The apparently paradoxical roles of IL-6 in chronic musculoskeletal conditions, such as tendinopathy, OA and inflammatory arthritis, highlights the diversity of the musculoskeletal system’s response to cytokines which regulate it, both in response to exercise and in overall health. Currently exercise is mainly used for symptom control and functional improvement in these conditions; an improved understanding of the relationship between exercise-related immune changes and musculoskeletal health may facilitate evidence-based therapeutic exercise strategies targeting the inflammatory pathology of these conditions, in conjunction with pharmaceutical agents.

Conclusions

Exercise induces significant physiological changes in the immune system, including characteristic cytokine responses. Most notable is a marked elevation in muscle-derived IL-6 which, despite being traditionally regarded as a potent pro-inflammatory cytokine, helps orchestrate an anti-inflammatory immune response in exercise.
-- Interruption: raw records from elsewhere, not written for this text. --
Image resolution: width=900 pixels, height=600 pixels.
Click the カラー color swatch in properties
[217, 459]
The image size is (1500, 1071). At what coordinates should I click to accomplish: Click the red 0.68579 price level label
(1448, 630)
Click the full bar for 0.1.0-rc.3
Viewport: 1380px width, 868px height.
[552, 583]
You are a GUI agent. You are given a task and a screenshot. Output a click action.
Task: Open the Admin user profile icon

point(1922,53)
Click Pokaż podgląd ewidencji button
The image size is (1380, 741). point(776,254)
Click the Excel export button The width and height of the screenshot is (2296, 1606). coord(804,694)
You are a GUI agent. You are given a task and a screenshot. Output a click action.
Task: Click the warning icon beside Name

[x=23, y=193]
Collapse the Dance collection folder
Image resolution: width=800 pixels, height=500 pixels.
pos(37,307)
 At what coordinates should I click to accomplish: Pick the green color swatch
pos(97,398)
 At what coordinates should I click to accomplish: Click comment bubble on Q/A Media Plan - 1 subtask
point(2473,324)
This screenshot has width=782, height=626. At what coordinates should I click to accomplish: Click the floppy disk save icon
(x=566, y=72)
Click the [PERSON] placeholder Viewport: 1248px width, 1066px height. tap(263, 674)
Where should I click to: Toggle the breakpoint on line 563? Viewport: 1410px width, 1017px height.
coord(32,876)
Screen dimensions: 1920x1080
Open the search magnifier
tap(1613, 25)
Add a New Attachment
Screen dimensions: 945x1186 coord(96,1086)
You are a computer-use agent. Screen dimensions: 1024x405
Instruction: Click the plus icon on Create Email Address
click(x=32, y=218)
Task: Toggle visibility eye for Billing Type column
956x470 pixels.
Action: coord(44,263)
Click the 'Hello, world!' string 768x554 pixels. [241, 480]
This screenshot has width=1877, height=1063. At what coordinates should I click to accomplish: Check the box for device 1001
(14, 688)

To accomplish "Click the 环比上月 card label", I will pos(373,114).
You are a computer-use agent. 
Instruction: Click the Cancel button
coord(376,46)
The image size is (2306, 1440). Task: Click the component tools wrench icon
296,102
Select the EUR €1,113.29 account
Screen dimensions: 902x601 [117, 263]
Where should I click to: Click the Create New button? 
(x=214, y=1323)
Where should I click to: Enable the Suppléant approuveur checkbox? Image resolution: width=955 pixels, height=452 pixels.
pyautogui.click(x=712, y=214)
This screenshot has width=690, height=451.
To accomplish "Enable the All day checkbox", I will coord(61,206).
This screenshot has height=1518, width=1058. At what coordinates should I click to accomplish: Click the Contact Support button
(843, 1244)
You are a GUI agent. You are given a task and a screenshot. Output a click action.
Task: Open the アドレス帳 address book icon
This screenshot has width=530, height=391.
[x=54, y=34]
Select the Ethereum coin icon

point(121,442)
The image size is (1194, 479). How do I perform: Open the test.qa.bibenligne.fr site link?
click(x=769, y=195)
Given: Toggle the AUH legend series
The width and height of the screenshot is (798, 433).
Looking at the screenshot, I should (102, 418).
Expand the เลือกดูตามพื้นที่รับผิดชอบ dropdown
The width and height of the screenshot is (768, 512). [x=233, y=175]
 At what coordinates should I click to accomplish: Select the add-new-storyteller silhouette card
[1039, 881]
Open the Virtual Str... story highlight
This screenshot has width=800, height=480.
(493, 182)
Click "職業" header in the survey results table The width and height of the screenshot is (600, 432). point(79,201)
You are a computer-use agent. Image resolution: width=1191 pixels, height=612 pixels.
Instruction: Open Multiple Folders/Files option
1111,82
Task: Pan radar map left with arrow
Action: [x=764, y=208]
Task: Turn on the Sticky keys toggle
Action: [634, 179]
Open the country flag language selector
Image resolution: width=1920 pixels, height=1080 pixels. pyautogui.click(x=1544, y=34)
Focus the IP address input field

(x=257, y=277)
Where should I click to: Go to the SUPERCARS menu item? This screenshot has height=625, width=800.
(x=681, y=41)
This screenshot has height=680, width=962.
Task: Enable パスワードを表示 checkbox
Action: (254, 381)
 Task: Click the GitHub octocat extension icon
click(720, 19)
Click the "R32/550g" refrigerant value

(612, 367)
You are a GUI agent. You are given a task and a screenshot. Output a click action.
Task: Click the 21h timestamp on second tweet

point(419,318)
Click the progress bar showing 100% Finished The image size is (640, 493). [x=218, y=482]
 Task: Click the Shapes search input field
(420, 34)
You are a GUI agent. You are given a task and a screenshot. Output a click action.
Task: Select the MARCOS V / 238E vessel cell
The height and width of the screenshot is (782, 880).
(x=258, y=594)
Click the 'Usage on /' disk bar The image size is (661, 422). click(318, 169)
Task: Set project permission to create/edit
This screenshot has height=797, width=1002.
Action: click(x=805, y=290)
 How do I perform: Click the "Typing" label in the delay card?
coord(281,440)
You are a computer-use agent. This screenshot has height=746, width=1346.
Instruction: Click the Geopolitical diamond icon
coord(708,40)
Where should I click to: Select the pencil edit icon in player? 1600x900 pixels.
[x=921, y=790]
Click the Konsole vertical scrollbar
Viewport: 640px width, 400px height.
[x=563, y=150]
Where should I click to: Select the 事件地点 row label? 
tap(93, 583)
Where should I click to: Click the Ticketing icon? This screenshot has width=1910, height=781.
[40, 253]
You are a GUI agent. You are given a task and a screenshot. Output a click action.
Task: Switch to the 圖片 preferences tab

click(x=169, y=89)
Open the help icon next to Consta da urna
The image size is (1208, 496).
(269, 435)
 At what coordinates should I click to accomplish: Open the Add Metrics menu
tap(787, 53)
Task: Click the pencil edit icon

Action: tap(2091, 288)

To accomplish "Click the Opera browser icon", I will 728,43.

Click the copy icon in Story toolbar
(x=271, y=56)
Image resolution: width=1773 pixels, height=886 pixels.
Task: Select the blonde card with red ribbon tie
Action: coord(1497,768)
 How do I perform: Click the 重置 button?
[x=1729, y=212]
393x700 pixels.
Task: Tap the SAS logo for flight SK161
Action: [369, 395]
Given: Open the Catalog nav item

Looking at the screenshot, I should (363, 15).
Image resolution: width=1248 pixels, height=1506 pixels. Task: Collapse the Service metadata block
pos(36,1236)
Despite IL-6 and pro-inflammatory cytokines being implicated in various chronic musculoskeletal conditions, this exercise-induced increase in IL-6 does not appear to lead to inflammatory exacerbations in these conditions, with exercise generally conferring beneficial effects. This interaction raises intriguing questions about how to best utilize this effect for the treatment of these conditions and offers exciting research opportunities within the fields of sports medicine and immunobiology, both clinically and experimentally. With continued research, exercise and its associated cytokine profile may provide an effective therapeutic avenue that will lessen the burden of musculoskeletal disease.